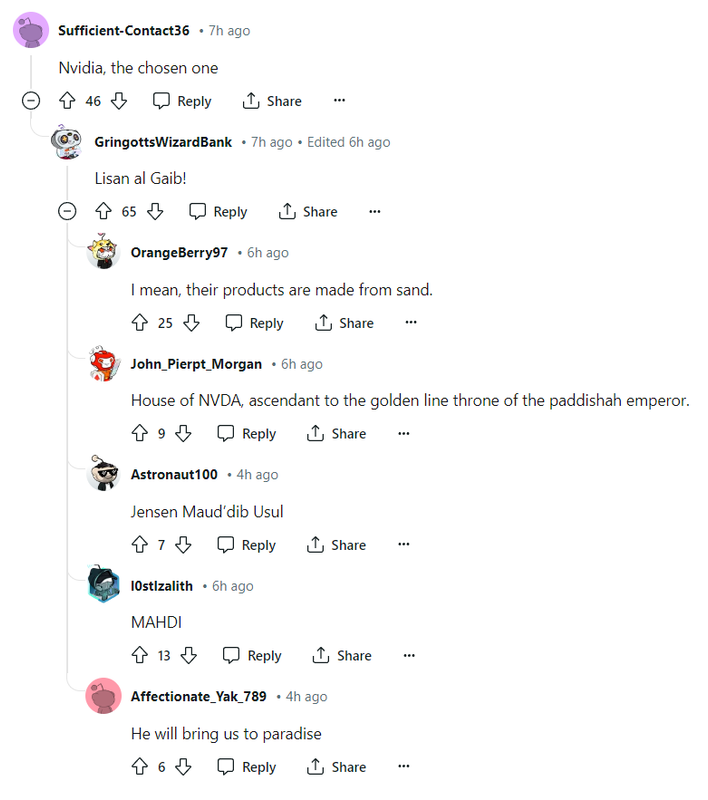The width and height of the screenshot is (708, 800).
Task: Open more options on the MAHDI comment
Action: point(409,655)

...

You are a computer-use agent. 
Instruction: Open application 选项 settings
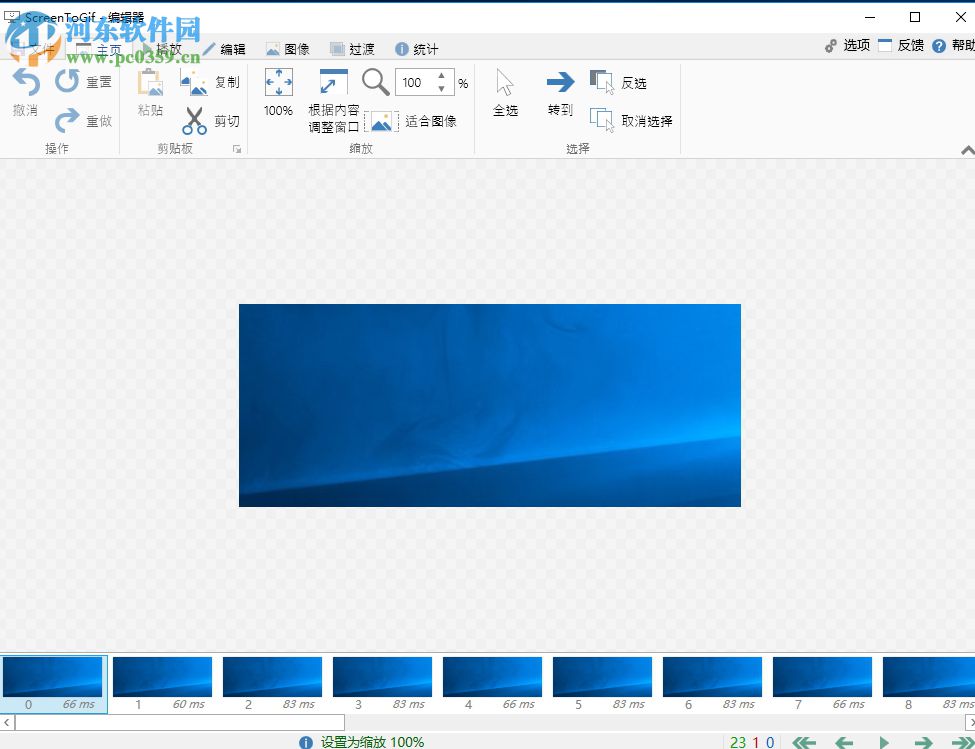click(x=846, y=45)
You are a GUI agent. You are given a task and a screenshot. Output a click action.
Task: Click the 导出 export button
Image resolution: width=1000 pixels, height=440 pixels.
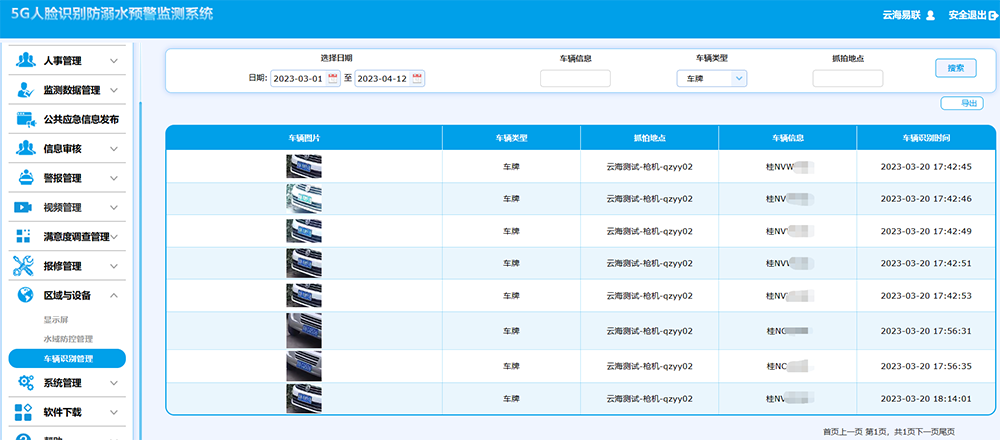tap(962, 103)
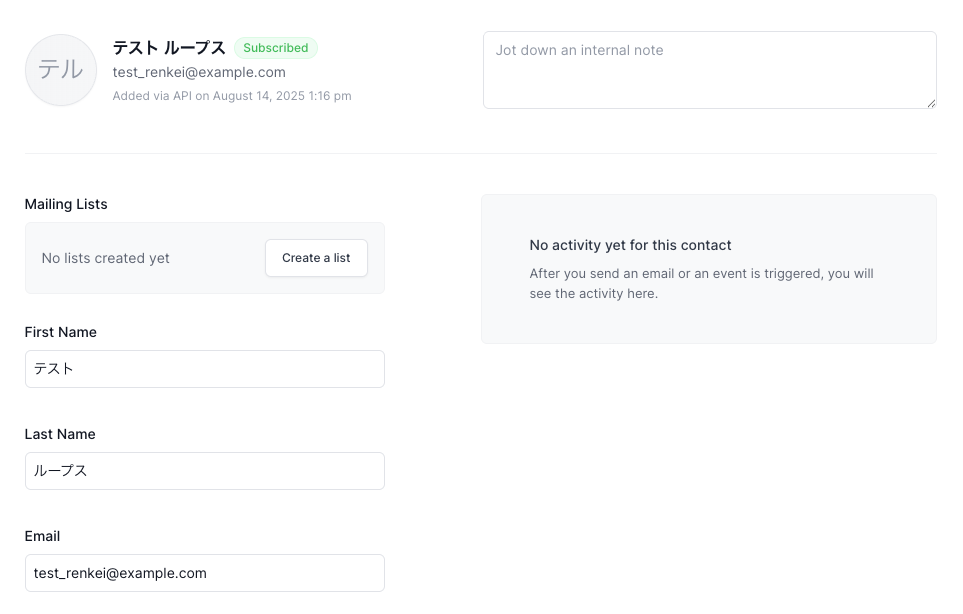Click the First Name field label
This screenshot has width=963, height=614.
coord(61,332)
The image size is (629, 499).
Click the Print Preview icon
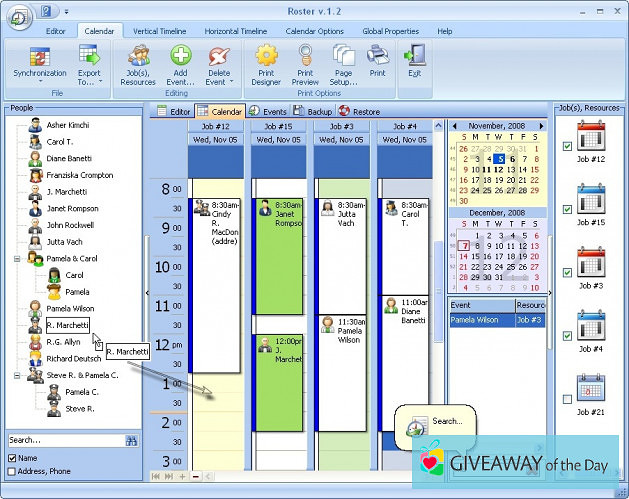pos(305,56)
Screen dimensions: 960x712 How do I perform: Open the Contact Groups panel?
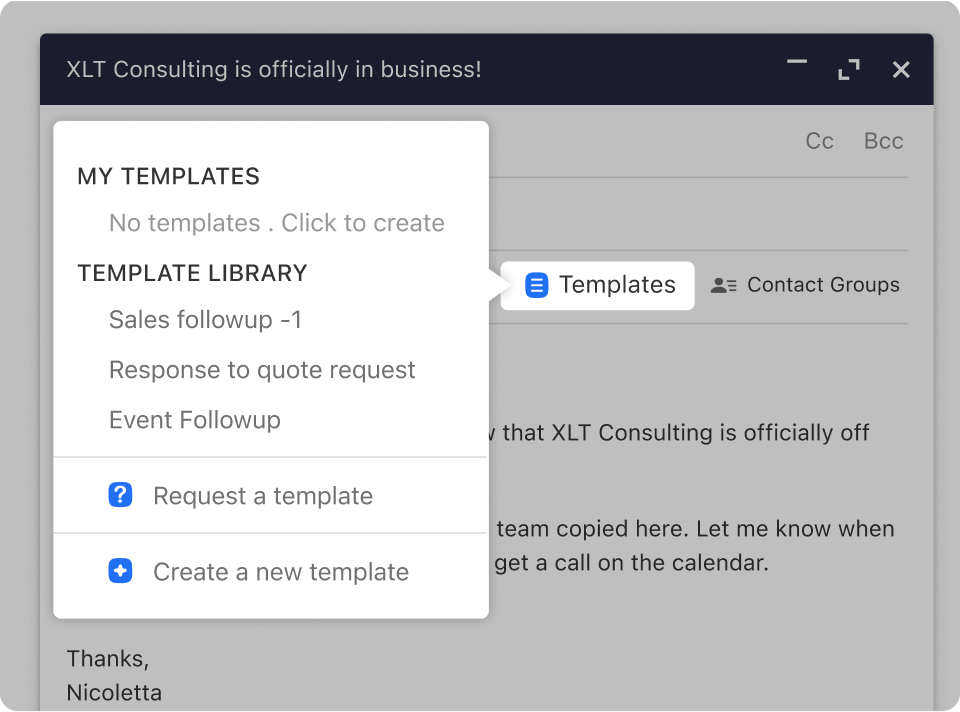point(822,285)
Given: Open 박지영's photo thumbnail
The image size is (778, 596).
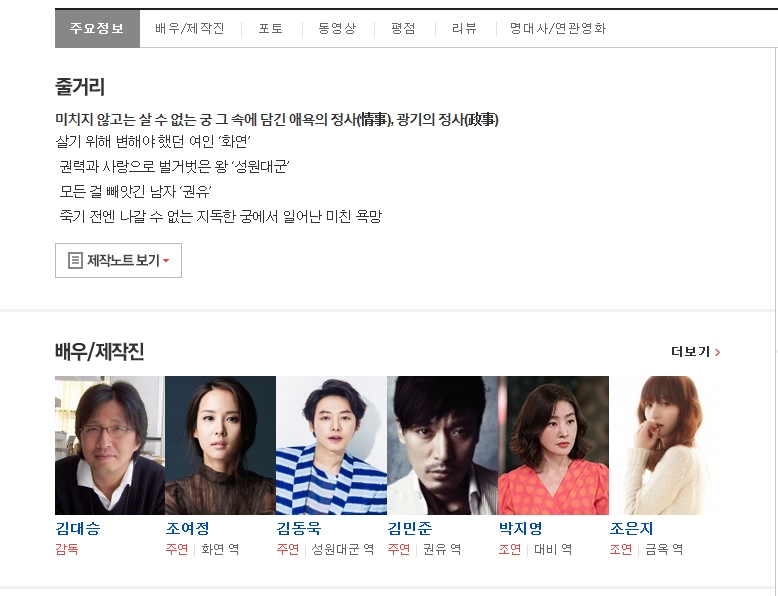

WHAT IS REQUIRED. Gather each line from the listing above that holds "size".

YOUR SOLUTION.
The image size is (629, 499).
The image size is (778, 596).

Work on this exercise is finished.